- Opening Delimiter -
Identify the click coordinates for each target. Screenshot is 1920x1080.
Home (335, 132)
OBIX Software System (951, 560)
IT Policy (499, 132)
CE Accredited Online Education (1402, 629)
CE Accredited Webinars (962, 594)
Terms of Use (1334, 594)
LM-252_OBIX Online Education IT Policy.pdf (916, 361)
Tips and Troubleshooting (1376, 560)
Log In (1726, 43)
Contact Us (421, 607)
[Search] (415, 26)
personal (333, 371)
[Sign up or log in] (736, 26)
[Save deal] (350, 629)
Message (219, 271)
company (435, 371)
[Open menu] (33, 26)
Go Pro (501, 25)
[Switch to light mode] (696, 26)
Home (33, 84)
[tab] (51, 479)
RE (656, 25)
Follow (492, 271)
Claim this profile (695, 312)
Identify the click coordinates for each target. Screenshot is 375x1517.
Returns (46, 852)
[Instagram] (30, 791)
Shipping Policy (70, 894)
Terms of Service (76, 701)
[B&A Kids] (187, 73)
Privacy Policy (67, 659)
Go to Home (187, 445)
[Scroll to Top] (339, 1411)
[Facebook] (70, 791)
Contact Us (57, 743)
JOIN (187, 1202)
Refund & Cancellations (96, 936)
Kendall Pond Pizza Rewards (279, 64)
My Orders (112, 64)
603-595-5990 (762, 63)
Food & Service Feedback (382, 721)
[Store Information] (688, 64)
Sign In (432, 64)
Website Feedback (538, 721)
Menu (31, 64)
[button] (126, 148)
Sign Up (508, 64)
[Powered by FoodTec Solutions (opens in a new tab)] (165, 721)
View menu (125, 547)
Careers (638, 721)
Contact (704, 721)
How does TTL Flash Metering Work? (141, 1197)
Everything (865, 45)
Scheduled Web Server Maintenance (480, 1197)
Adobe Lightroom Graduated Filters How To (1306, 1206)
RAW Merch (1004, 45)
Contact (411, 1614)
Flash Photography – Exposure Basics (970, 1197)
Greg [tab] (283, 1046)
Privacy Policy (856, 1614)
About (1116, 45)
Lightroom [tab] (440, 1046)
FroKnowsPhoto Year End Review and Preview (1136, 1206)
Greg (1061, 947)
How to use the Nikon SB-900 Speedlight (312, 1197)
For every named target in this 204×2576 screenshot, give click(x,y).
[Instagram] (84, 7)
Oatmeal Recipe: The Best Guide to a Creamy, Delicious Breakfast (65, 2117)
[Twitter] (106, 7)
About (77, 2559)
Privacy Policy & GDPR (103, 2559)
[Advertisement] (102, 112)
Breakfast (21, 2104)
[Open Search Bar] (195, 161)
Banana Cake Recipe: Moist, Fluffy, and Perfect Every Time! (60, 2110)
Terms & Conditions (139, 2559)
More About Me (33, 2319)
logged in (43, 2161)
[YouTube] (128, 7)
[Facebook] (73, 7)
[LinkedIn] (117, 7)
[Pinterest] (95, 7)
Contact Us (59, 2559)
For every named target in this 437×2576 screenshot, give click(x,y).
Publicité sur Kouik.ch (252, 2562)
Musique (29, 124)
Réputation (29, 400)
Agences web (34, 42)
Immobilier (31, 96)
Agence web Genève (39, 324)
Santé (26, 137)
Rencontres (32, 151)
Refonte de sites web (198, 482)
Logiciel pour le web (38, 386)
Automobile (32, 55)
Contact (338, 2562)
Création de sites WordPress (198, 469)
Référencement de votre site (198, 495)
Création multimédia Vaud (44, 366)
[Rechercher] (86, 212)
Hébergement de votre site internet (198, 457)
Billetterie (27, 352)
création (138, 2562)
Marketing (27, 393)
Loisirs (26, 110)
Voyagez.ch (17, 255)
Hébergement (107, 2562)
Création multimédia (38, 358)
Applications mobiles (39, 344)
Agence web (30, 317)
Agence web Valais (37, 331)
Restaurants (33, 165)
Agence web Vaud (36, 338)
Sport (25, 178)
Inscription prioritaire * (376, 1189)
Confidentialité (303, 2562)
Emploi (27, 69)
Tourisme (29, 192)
- Closing Delimiter -
How to complete this task: From the entries above, print the lines beginning at the one with "Hébergement de votre site internet (198, 457)" and stopping after the one with "Agence web (30, 317)", exactly as written and with nothing else.

Solution to the problem:
Hébergement de votre site internet (198, 457)
Billetterie (27, 352)
création (138, 2562)
Marketing (27, 393)
Loisirs (26, 110)
Voyagez.ch (17, 255)
Hébergement (107, 2562)
Création multimédia (38, 358)
Applications mobiles (39, 344)
Agence web (30, 317)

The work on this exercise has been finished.